Market knowledge must be extensive before thinking about remarketing a product. Concrete, specific evidence about projected use must be provided. The group advocated re-benching only in rare situations such as a new application approved by Health Canada. Companies should be discouraged from marketing a drug for a specific use and then re-marketing it for another use for which there is no breakthrough.

Re-benching will push prices down. Upward re-benching would entail much resistance.

The consequences of a change in category resulting from re-benching were considered too risky and complicated. It is more important to be equitable than to prevent re-benching based on market conditions. The group turned down re-benching.

Evaluation of Session

An evaluation was conducted to learn what worked well and not so well, and to make improvements for the next three sessions. Participants´ comments follow.
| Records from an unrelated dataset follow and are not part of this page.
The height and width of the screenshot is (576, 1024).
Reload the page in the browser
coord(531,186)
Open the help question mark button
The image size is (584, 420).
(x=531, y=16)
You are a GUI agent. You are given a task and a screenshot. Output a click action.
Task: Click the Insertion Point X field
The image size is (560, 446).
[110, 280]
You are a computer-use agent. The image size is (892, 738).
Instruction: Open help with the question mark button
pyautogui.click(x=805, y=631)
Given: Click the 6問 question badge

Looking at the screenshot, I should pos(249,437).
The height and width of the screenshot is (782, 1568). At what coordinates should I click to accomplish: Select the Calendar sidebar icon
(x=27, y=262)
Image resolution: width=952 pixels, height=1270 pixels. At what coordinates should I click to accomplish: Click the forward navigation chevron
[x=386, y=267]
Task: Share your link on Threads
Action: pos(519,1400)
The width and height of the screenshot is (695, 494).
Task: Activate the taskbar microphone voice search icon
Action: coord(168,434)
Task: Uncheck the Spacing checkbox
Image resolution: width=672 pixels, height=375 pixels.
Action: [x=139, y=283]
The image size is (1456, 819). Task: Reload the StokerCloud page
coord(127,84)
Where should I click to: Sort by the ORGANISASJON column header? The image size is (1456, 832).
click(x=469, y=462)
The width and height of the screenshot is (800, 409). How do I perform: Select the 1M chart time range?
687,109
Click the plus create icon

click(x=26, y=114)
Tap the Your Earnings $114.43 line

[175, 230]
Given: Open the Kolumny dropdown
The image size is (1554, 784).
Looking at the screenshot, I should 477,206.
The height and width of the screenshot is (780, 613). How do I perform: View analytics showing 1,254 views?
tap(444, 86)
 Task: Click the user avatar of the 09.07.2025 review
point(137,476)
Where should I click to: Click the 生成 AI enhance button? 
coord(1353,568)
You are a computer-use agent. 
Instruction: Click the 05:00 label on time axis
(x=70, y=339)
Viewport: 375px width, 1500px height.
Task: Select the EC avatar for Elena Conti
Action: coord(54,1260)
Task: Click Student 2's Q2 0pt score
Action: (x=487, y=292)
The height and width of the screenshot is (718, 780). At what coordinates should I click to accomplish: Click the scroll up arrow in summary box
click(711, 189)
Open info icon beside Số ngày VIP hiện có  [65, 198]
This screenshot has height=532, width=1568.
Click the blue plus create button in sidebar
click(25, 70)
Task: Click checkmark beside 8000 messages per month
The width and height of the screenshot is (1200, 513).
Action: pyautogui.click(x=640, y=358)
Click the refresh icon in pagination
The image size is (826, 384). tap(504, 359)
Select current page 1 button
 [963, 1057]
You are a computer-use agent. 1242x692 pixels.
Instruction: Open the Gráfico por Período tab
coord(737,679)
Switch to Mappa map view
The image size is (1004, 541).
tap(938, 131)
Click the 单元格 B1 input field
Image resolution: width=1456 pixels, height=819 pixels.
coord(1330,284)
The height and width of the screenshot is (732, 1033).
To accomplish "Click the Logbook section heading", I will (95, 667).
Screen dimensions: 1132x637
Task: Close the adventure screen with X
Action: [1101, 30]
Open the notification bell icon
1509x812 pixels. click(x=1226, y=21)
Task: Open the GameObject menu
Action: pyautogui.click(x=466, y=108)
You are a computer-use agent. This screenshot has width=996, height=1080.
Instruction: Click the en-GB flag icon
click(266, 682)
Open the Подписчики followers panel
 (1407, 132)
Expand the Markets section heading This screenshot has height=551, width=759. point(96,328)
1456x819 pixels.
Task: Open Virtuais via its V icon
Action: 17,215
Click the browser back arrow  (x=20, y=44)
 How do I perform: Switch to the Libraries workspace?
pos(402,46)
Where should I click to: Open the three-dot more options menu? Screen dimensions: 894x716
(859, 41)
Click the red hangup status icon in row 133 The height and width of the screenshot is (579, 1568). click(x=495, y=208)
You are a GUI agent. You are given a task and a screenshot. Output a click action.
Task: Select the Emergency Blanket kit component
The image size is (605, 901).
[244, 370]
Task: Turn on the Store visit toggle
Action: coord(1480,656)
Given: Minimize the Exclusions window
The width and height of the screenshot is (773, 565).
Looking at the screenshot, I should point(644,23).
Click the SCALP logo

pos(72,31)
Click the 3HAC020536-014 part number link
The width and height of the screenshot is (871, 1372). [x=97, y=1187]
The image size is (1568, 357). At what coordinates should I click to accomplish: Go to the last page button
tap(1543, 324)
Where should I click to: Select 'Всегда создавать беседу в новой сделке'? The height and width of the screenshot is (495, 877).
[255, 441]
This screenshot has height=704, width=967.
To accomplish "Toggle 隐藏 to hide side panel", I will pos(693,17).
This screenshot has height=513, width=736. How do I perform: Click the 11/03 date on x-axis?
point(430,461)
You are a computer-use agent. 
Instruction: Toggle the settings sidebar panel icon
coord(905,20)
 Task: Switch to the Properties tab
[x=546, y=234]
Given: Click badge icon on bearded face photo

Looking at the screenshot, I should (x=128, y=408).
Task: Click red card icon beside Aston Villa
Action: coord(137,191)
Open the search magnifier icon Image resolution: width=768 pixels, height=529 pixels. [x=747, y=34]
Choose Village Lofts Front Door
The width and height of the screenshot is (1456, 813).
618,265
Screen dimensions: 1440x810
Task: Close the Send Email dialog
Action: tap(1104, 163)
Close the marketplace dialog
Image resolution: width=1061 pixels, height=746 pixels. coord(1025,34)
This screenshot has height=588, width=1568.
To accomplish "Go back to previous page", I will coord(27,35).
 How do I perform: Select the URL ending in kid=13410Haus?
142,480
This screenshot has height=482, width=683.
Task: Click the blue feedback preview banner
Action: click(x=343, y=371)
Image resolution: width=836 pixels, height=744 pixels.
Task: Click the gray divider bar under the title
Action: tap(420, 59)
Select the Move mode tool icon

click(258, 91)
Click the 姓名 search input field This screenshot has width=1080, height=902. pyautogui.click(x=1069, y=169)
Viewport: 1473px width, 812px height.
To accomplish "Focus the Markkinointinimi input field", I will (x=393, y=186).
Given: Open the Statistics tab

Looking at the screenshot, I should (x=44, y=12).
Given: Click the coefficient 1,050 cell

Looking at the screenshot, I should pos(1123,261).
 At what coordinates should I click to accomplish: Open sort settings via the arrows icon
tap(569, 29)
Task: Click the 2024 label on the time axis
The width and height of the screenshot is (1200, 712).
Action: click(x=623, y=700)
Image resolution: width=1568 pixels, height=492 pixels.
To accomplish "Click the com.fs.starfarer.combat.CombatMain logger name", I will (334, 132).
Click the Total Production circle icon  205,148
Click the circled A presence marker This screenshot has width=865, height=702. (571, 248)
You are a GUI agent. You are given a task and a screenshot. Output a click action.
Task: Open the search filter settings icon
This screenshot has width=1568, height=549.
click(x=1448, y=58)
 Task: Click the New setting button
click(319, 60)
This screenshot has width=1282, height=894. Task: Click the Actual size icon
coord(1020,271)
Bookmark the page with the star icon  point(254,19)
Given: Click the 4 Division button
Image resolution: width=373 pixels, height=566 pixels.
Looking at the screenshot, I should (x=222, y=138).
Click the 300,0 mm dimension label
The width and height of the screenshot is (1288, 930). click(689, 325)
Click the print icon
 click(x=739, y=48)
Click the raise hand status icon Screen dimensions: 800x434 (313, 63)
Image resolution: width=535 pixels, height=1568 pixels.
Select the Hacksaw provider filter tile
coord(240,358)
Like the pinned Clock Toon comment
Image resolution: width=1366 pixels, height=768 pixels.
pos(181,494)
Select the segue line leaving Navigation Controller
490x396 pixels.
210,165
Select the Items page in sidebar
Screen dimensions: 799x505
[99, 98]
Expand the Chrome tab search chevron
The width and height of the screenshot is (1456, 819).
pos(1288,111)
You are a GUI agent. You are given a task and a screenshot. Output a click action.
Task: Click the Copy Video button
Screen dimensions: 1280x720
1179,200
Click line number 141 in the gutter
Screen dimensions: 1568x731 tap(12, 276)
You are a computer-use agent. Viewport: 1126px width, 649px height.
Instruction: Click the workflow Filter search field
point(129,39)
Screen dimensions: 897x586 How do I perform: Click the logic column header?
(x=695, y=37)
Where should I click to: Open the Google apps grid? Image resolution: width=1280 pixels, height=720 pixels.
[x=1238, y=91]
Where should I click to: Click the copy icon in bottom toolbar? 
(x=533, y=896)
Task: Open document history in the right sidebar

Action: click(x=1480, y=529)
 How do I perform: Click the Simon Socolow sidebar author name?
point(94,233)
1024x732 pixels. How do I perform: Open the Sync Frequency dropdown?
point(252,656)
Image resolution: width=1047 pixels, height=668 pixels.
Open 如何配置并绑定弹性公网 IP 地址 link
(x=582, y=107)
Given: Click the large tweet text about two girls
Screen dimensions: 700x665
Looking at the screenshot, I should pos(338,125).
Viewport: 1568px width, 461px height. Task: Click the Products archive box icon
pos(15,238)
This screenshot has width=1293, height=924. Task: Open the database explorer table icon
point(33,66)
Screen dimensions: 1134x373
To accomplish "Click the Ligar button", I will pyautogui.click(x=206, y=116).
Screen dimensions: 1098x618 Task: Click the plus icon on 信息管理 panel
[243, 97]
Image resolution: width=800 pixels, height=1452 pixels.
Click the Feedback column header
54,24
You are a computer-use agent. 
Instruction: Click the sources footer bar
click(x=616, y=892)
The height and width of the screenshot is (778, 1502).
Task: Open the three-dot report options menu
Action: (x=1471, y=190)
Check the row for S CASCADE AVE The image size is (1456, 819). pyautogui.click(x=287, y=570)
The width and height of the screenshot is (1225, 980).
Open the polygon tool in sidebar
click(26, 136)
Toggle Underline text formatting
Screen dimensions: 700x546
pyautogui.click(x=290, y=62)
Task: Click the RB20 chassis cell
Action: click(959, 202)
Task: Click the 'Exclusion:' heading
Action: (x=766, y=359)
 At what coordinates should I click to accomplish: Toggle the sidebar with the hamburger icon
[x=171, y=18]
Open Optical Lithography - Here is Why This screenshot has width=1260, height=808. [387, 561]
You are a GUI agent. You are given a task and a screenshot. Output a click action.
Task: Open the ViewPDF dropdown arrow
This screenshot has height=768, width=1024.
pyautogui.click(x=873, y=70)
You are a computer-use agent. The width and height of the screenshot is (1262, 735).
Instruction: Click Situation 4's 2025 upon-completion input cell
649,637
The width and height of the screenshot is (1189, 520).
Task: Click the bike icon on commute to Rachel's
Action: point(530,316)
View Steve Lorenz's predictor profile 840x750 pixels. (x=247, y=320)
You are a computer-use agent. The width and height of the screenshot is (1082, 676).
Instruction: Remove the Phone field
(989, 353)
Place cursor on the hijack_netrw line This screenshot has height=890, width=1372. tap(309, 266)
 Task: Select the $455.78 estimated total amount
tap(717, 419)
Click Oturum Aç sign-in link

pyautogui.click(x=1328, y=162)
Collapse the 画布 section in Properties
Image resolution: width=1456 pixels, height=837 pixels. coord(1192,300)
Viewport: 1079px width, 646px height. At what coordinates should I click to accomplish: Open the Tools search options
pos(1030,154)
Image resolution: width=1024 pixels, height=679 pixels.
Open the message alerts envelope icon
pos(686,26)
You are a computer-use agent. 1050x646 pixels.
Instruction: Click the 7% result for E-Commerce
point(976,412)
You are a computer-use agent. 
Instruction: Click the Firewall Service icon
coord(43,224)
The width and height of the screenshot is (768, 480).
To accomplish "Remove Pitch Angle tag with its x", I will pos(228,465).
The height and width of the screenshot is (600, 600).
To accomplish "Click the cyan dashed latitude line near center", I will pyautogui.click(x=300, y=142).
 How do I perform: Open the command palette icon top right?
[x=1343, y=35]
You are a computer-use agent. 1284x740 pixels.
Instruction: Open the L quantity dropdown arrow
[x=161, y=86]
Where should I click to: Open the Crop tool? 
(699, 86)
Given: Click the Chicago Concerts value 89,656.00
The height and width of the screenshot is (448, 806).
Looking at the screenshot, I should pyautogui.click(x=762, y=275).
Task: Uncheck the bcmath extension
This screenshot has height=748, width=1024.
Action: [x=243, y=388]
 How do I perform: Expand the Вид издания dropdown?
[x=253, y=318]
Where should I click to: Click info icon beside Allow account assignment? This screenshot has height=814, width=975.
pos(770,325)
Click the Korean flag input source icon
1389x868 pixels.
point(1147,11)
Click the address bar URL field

Small, interactive groups provided “supreme benefit,” stimulating discussion, and clarification of ideas. Focusing on specific questions was helpful for discussion. A different group for each question was recommended. Mixed groups ensured that one view was not predominant.

A strong, common understanding of the purpose of the Board and the conference was lacking. Clarifying the Board´s dual mandate of consumer protection and industrial development would help shape context at the beginning and may help with feedback. Participants requested a one-page reference sheet about the Board´s price evaluation along with real-life examples.

Board presentations were clear and concise. Expectations of the Board were generally very clear. Board member participation during sessions was helpful.

Participants were respectful and listened carefully. There were good facilitators. Note-taking was endorsed and note-takers were commended. The conference was extremely well organized.

Benoit visited the groups throughout the day and remarked on the level of discussion. “No one was shy or uncomfortable. Ideas and opinions were expressed freely and openly, which is what we wanted.”

Next Steps and Parting Message

The Board must decide on changes, Benoit told the group. A report on each of the stakeholder consultations will be circulated, and a Board meeting will be held in December to decide on the next steps in this Guideline review process.

Benoit closed by congratulating the meeting´s organizers. “I have been very impressed with the way the whole consultation process came about,” he said. “It was planned with military precision. The staff worked very hard at this.” He thanked participants for attending.